When Shaikevitch, or "Schomer" himself, describes the purpose and characters of his work he talks as follows:

"My works are partly pictures of the life of the Jews in the Russian villages of fifty years ago, and partly novels about the old history of the Jews. Fifty years ago the Jews were more fanatical than they are now. They did nothing but study the Talmud, pray and fast, wear long beards and wigs and look like monkeys. I satirized all this in my novels. I tried to teach the ignorant Jews that they were ridiculous, that they ought to take hold of modern, practical life and give up all that was merely formal and absurd in the old customs. I taught them that a pious man might be a hypocrite, and that it is better to do good than to pray. My works had a great effect in modernizing and educating the ignorant Jews. In my stories I pictured how the Jewish boy might go out from his little village into the wide, Gentile world, and make something of himself. In the last twenty-five years, the Jews, owing to my books, have lost a great deal of their fanaticism. At that time they had nothing but my books to read, and so my satire had a great effect."

Shaikevitch is not entirely alone in this good opinion of his work. Dr. Blaustein, superintendent of the Educational Alliance, said that he owed his position as an educated and modern man to reading novels when he was a boy. Dr. Blaustein lived in a small Russian village, and one day he read a story of "Schomer's" which represented a Jewish boy going out into the world and criticizing his Hebraic surroundings. That was the beginning of Dr. Blaustein's "awakening." Other intelligent Russian Jews probably had this same experience, altho now as mature men they would all, no doubt, grant only a very small, if any, artistic quality to the famous Yiddish writer.

A few years after Shaikevitch's great popularity two men began to write in Yiddish stories which really had value for the intelligent and educated—Abramovitch and, particularly, his pupil Rabinovitch. It was this work which, in some sort of form, did intelligently for the more educated Jews what Shaikevitch had done for the lowest stratum. Rabinovitch published a book in which he brought Shaikevitch to trial. He literally "tore him up the back" as far as literature is concerned—pointed out the tasteless, cheap, sensational character of his work, and held him up generally to ridicule.

N. M. SHAIKEVITCH

As the Jews became better educated this critical feeling about Shaikevitch's work grew more general. It is significant of the progress towards modern things made by the Jews that even the very ignorant no longer admire Shaikevitch's work as much as formerly. He is "out of date," so much so that he now does not sign the stories he publishes in the Yiddish newspapers, which, nevertheless, are still popular among the most ignorant.

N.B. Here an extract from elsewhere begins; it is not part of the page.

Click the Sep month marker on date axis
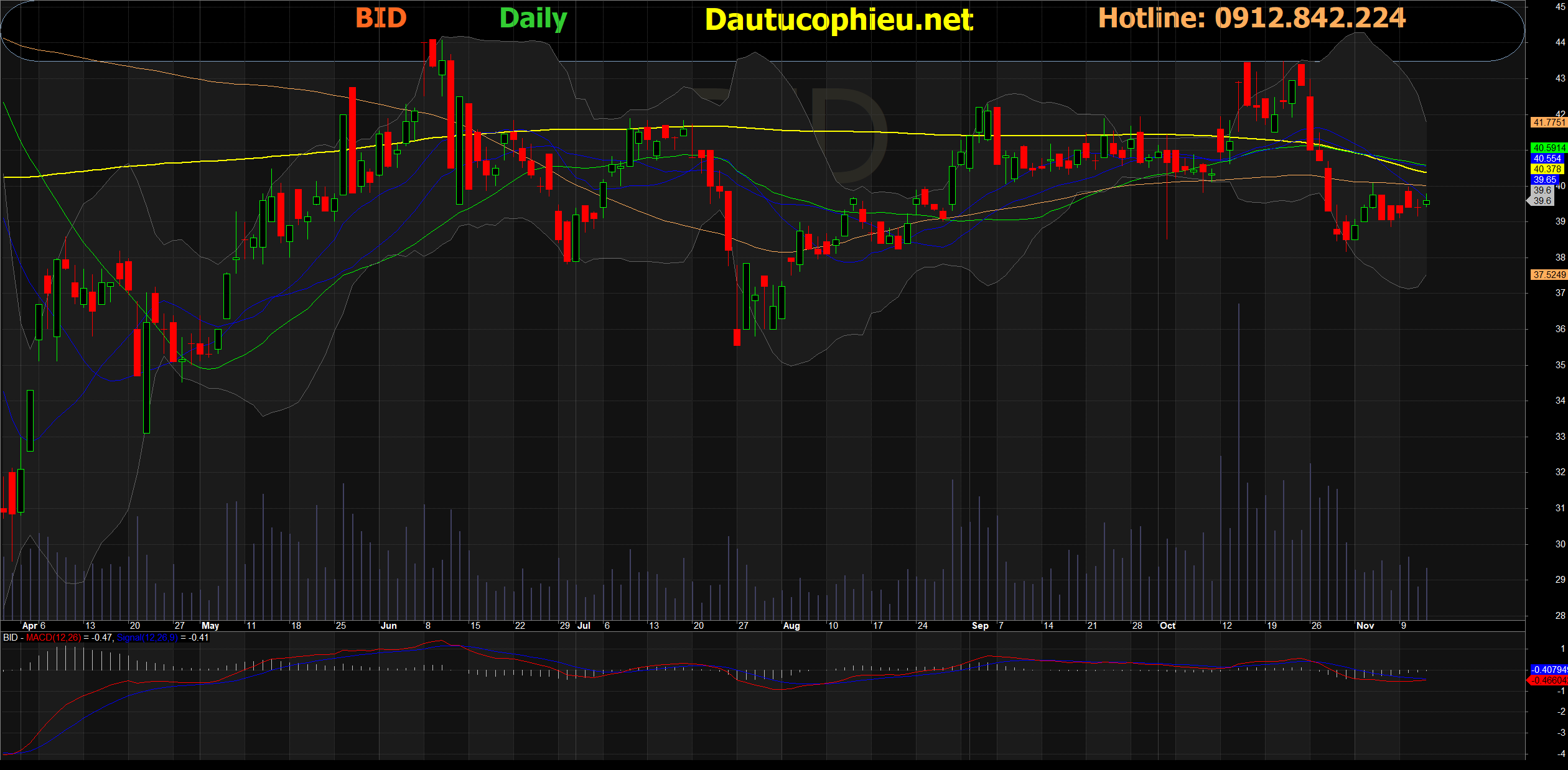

The intellectual Socialists of the Jewish quarter in New York also had their fling at the popular writer, and helped to put him into obscurity. Now it is a common thing in the Ghetto to hear a Socialist say that Shaikevitch wielded a more disintegrating and unfavorable influence on the Jews than any other writer. But, nevertheless, the calm old man, who has a wife and several grown children, who are making their way in the new world, still sits quietly at his desk, drinking Russian tea and doing his daily "stunt" of several thousand words for the Yiddish newspapers.